A fossil is the preserved remains of any ancient life form. However, the fossil is not the actual organism—it is a rock! To become a fossil, the remains of an ancient organism needs to be covered in a sediment shortly after death. Over time, minerals from the sediment slowly soak into the remains, eventually replacing pieces of the organism (like a bone) with rock and producing a fossil.

Fossils are classified into two main categories: body fossils and trace fossils.

Body fossils are the remains of an actual organism, such as bones, shells, or teeth.

Trace fossils, on the other hand, are evidence of how animals moved and lived. A dinosaur footprint is an example of a trace fossil.

Mold fossils are a specific kind of body fossil that occur when an imprint of the body is left in rock. A cast fossil is a replica of the body formed from a fossil mold.
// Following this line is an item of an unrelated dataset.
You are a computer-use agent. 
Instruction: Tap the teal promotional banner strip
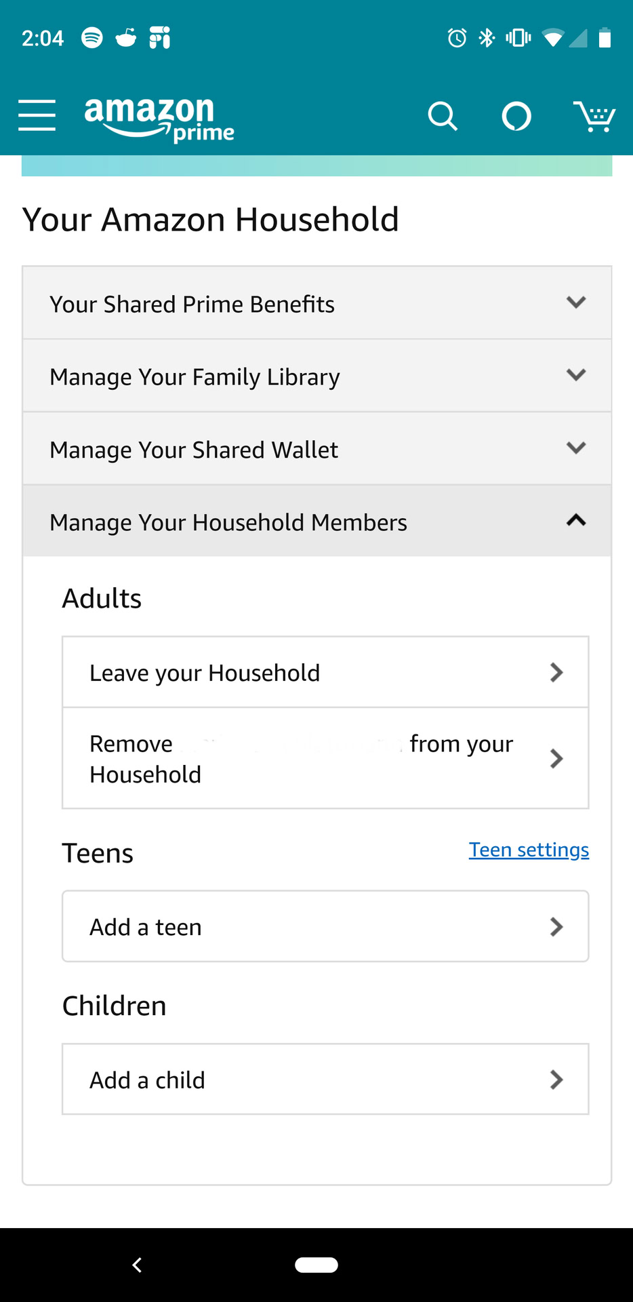coord(317,166)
In this activity, we are creating both cast and mold fossils!


  • Mixing bowl
  • 2 /3 cup flour
  • 1 1 /2 tablespoons salt
  • 1 /4 cup water
  • Natural objects (e.g., sticks, leaves, shells, plastic animals)
  • Cardboard
  • White glue


1. Combine flour, salt, and water in a large bowl.
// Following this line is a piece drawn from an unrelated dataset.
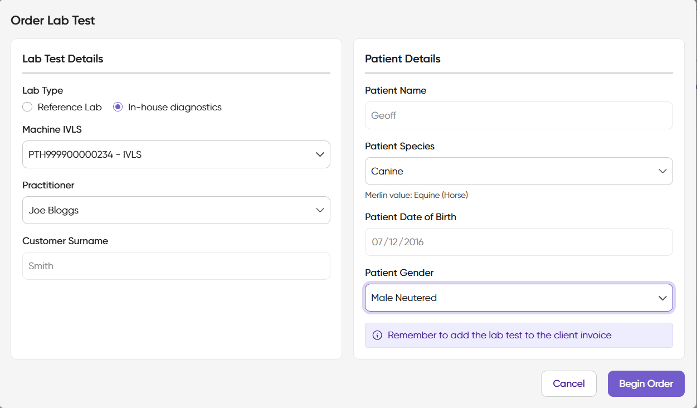Select the Patient Date of Birth field
Screen dimensions: 697x408
(x=518, y=242)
2. Mix and knead with your hands until the dough is no longer sticky or wet.

3. Roll a piece of dough into a ball, then flatten it.

4. Press the natural object into the dough, then carefully peel it away, leaving an imprint.

5. Leave your mold fossil on a piece of cardboard to dry for 24 hours.

6. Fill your mold fossil with white glue and let dry for another 24 hours.

7. Carefully peel the cast fossil out of the mold.

Follow up questions:

  • How long do you think it takes to form a fossil in real life?
  •  Is your mold/cast an example of a body fossil or a trace fossil?
  •  What can we learn from fossils about ancient life?
  •  How is a cast fossil different from a mold fossil?